### DATA SUPPLIED
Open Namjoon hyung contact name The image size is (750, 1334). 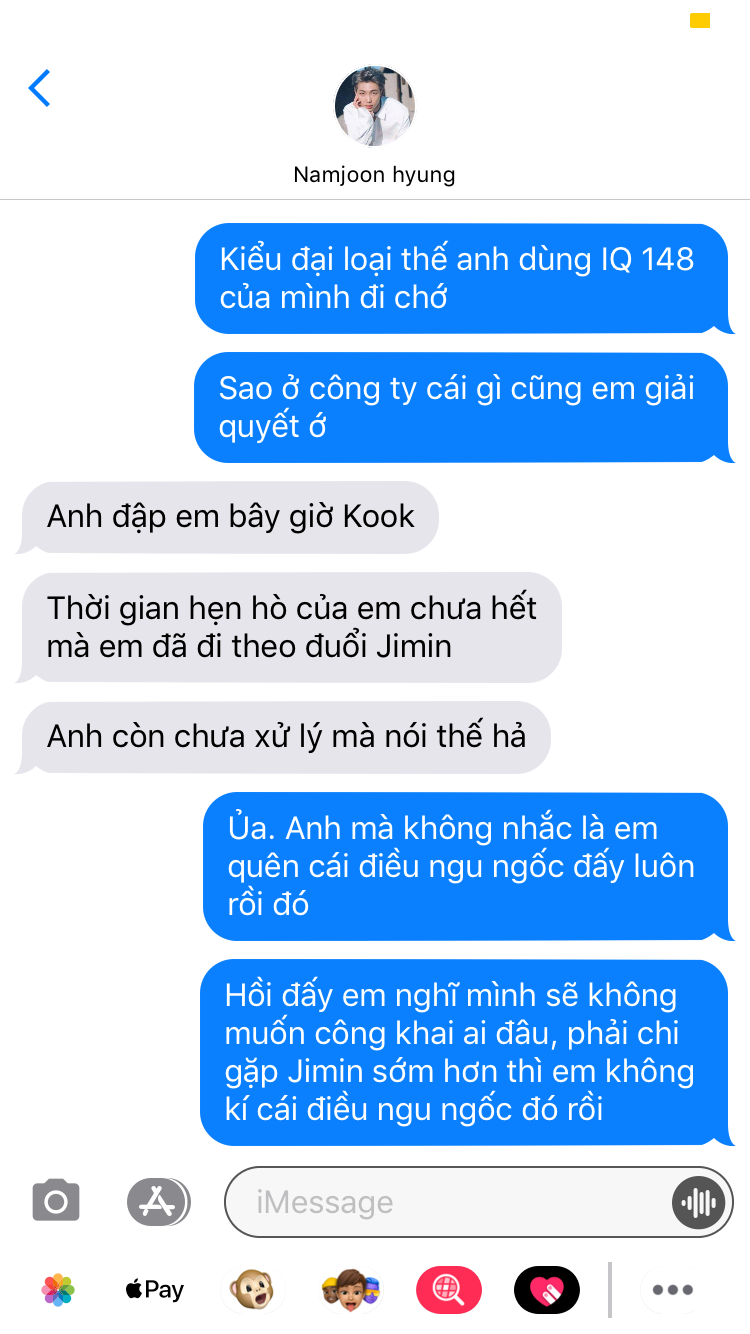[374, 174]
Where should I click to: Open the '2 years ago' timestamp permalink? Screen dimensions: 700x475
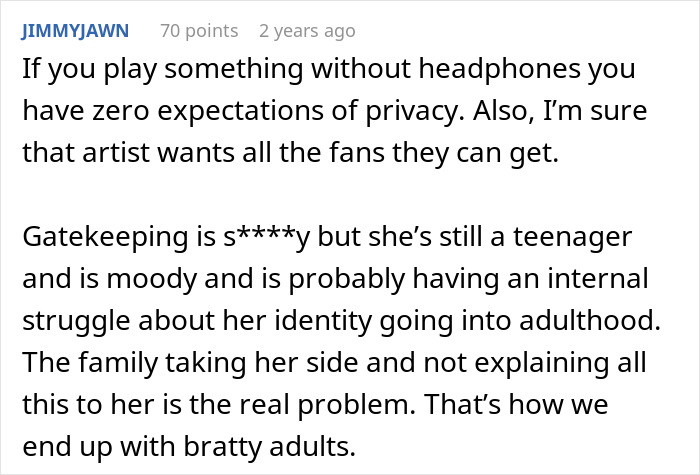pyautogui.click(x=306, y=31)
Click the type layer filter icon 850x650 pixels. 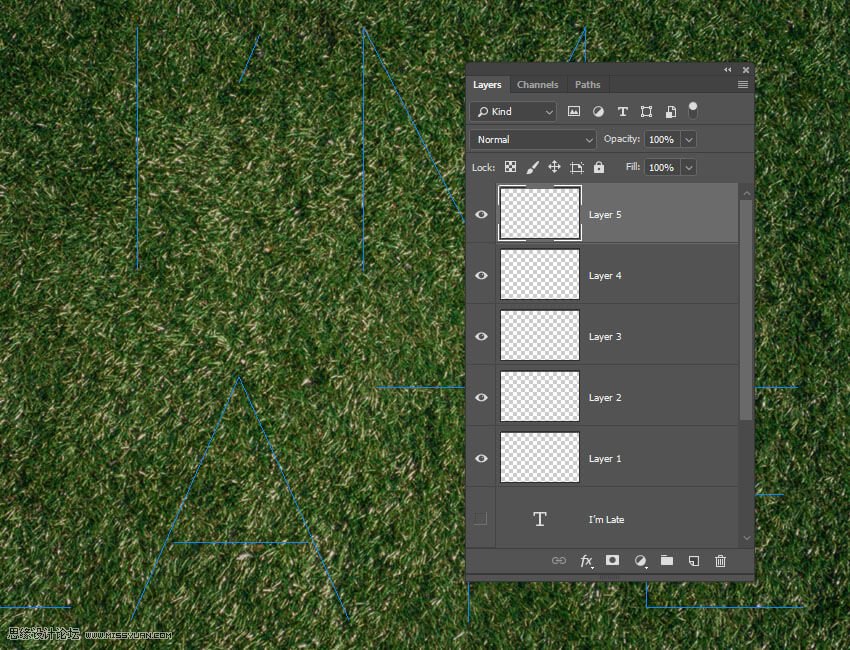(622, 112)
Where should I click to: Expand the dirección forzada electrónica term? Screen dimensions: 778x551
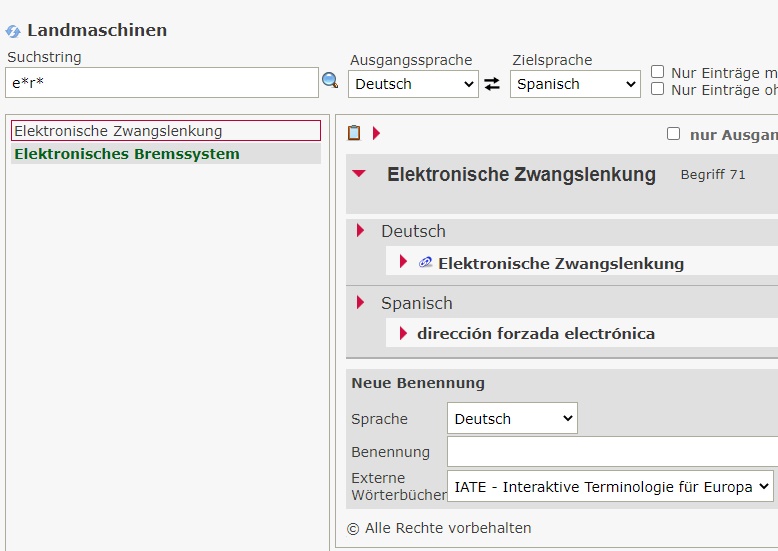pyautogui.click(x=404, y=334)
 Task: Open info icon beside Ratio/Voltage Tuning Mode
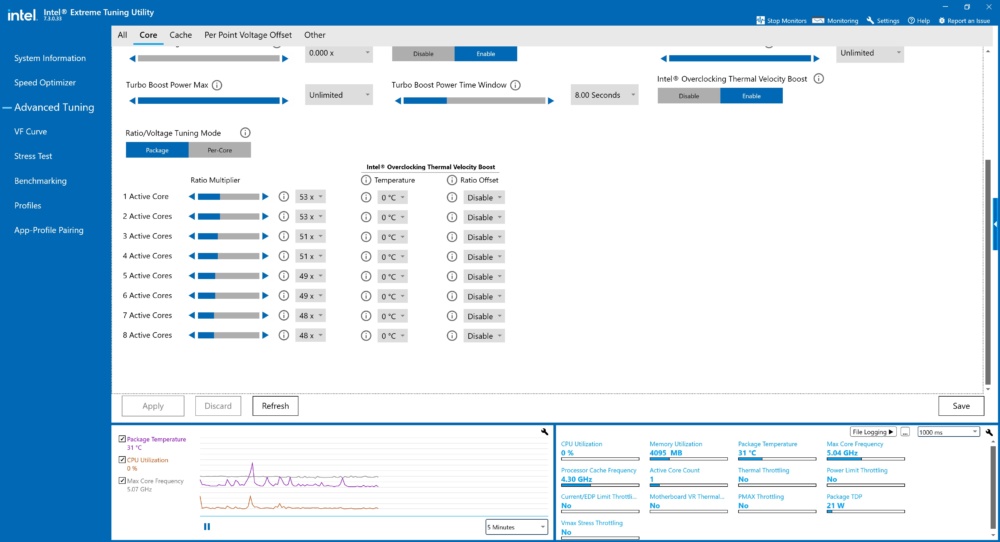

### TASK INSTRUCTIONS
Would you please write out exactly the lines between the line containing "Where should I click to: Expand" and the last line of the listing above, inclusive, without pictures?

### OUTPUT OF THE EXERCISE
Where should I click to: Expand the dirección forzada electrónica term? Screen dimensions: 778x551
pyautogui.click(x=404, y=334)
 Task: Open info icon beside Ratio/Voltage Tuning Mode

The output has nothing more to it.